• What needs to be done: The output must consist only of the lines from the one with "Click the left arrow beside Mã header" through the end of the listing, restated exactly and free of pictures.

• Record excerpts:

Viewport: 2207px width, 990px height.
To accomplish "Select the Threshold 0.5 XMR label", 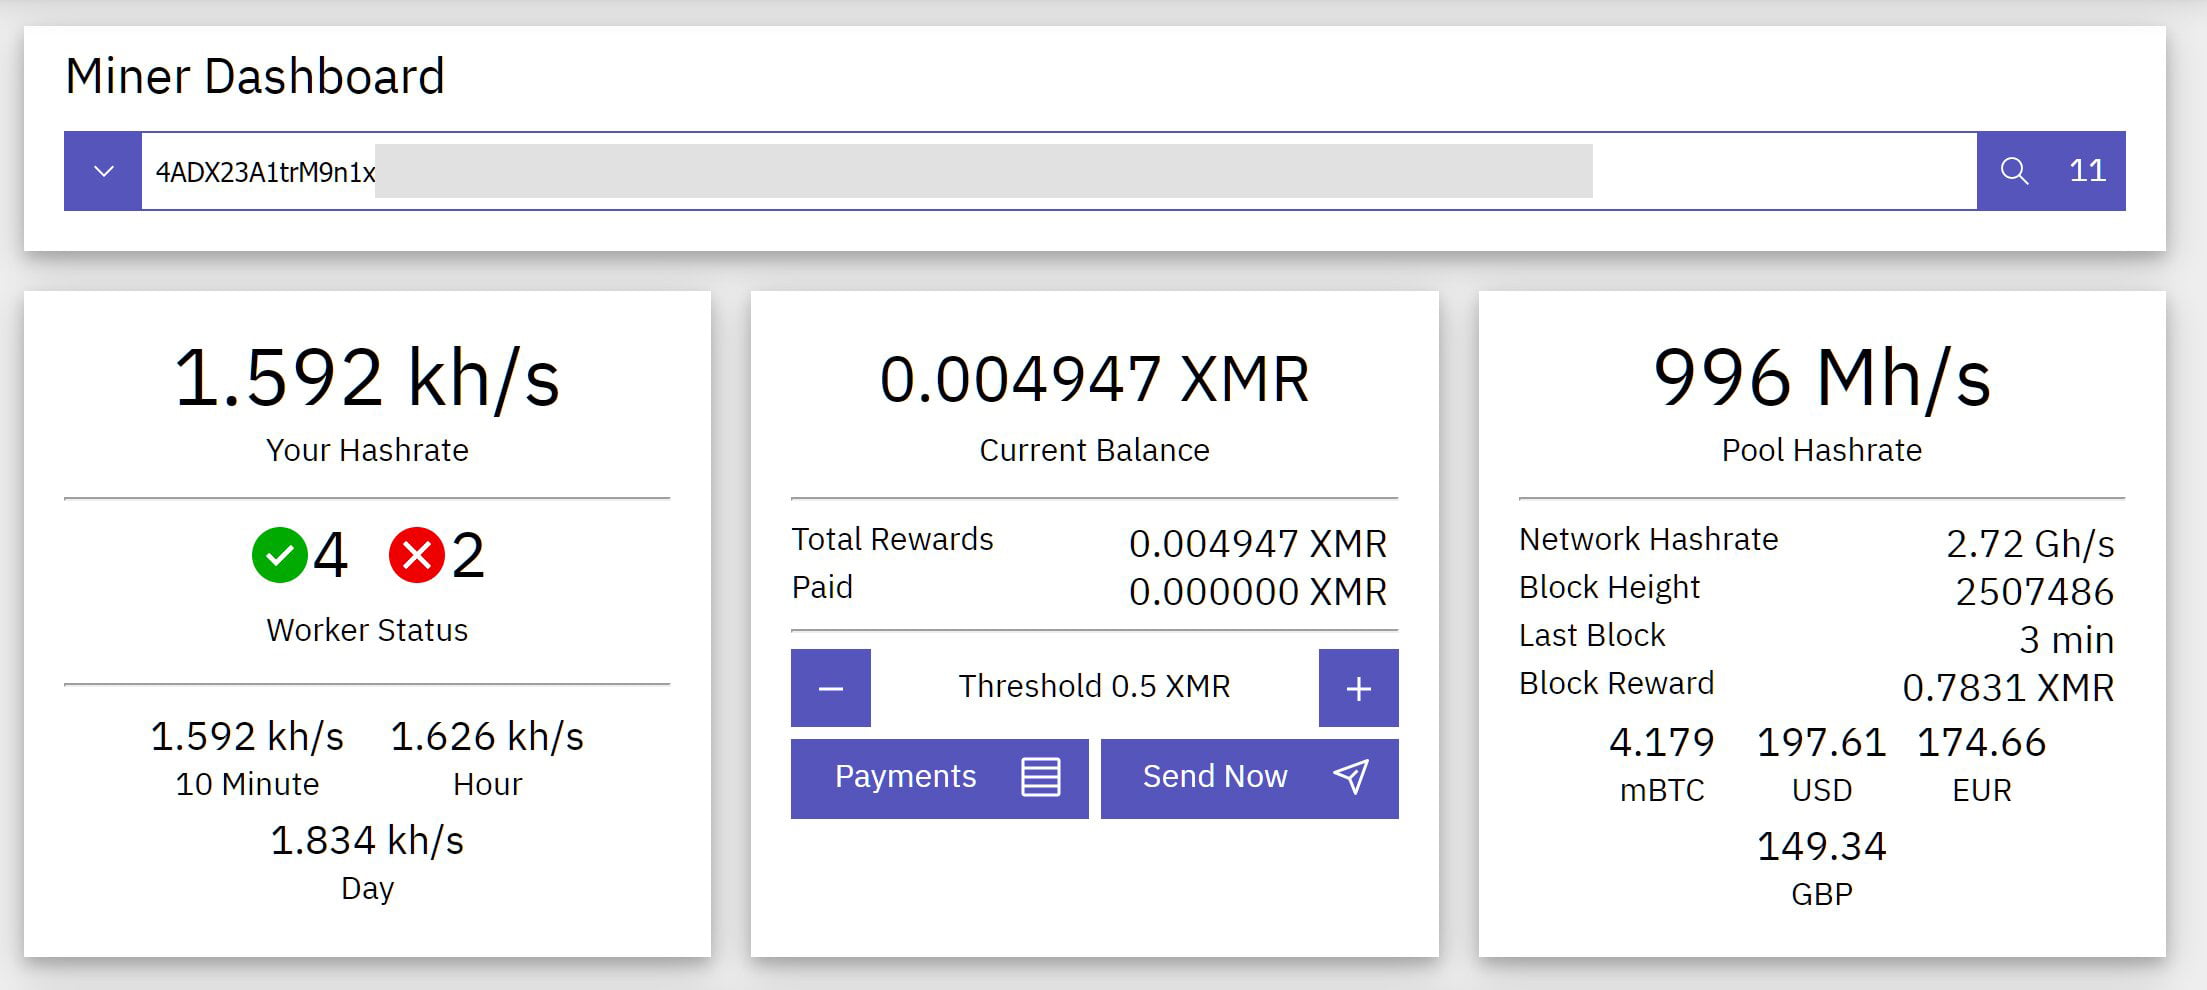I will coord(1094,687).
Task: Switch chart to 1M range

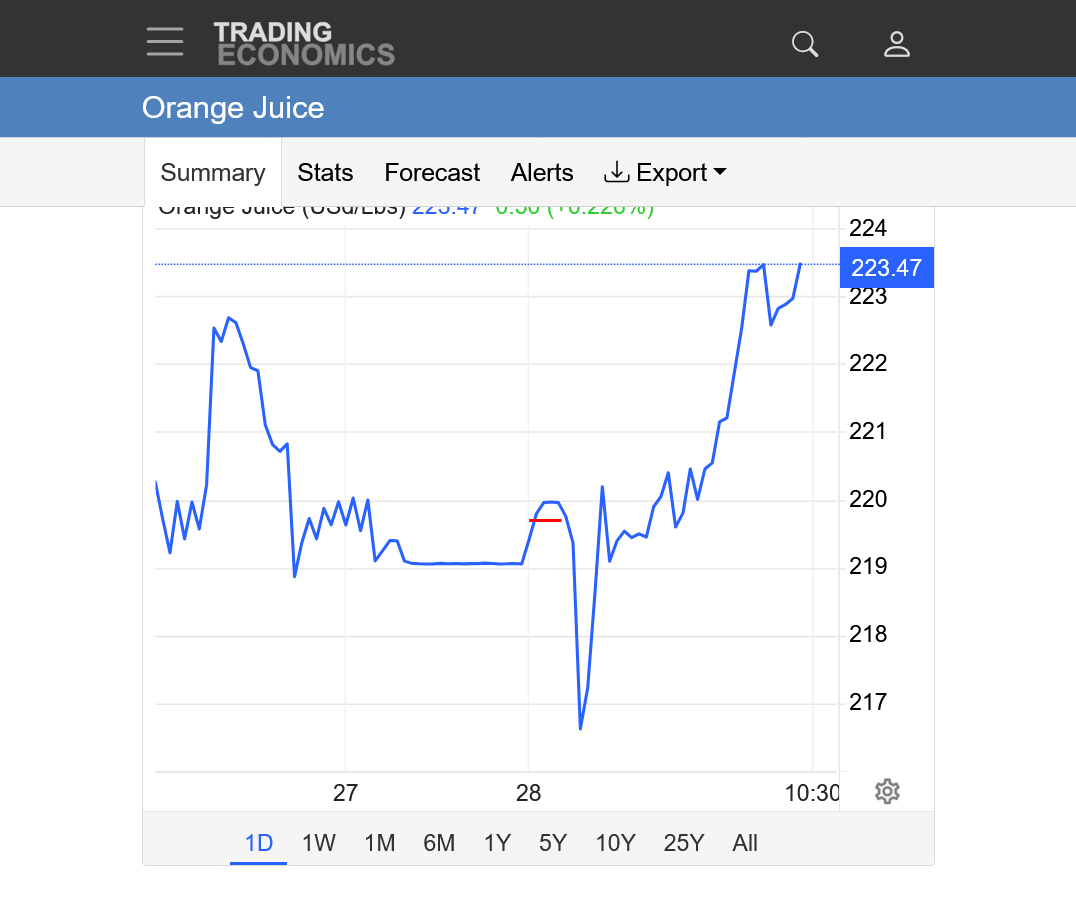Action: [x=379, y=843]
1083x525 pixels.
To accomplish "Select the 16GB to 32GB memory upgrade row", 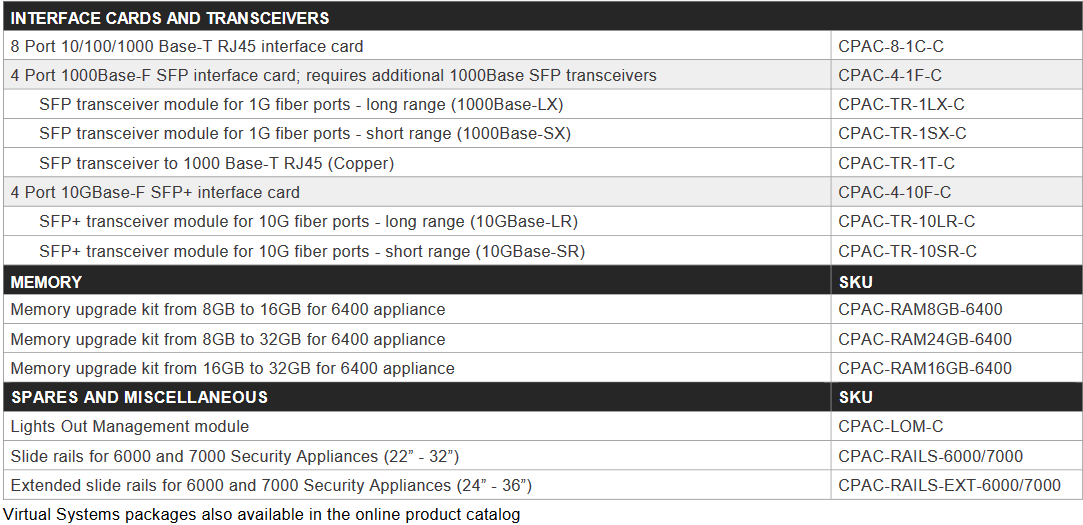I will click(542, 368).
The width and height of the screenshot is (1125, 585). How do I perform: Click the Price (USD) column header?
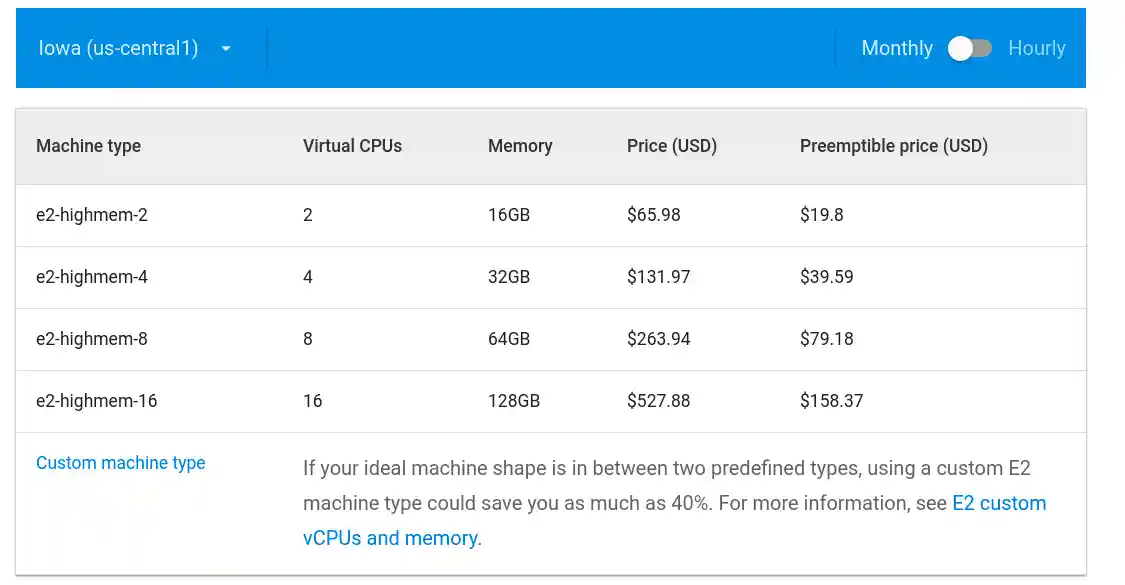coord(671,146)
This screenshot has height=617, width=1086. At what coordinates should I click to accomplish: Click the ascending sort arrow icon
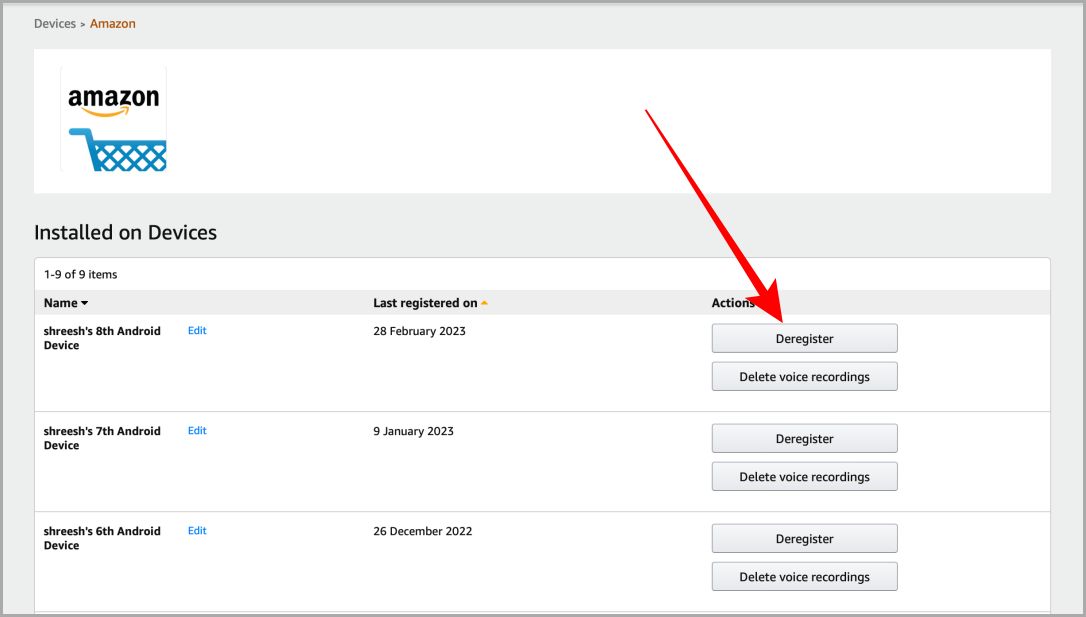486,302
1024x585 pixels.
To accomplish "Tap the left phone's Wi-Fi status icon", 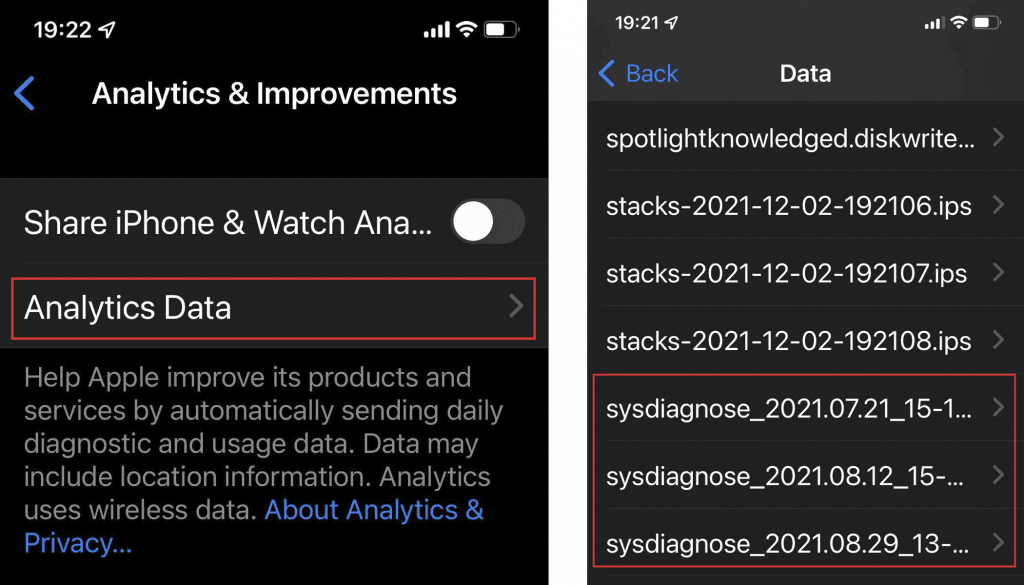I will click(x=466, y=30).
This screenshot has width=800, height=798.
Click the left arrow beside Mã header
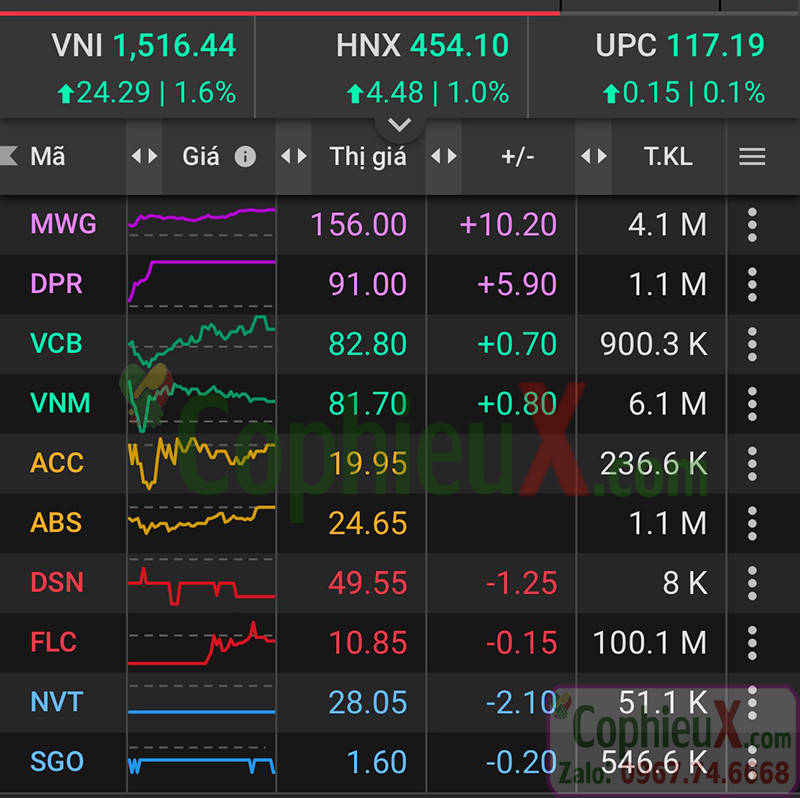tap(10, 156)
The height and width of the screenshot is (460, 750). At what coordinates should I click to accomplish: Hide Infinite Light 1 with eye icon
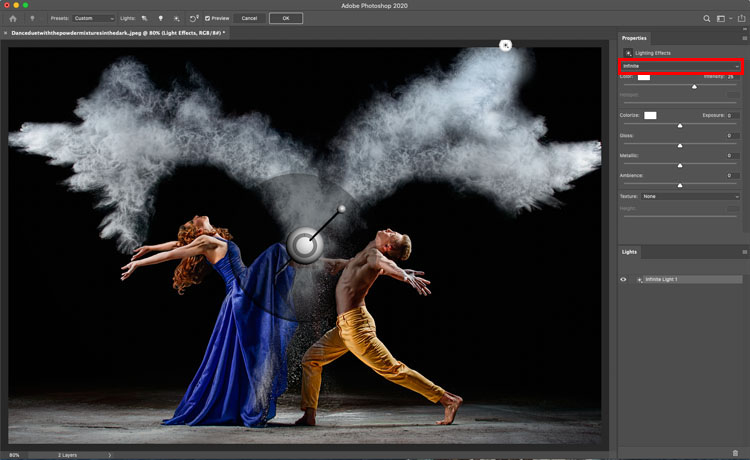pos(623,279)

• Response box:
Click the left arrow beside Mã header
tap(10, 156)
The height and width of the screenshot is (460, 750). At what coordinates should I click to accomplish: Hide Infinite Light 1 with eye icon
pos(623,279)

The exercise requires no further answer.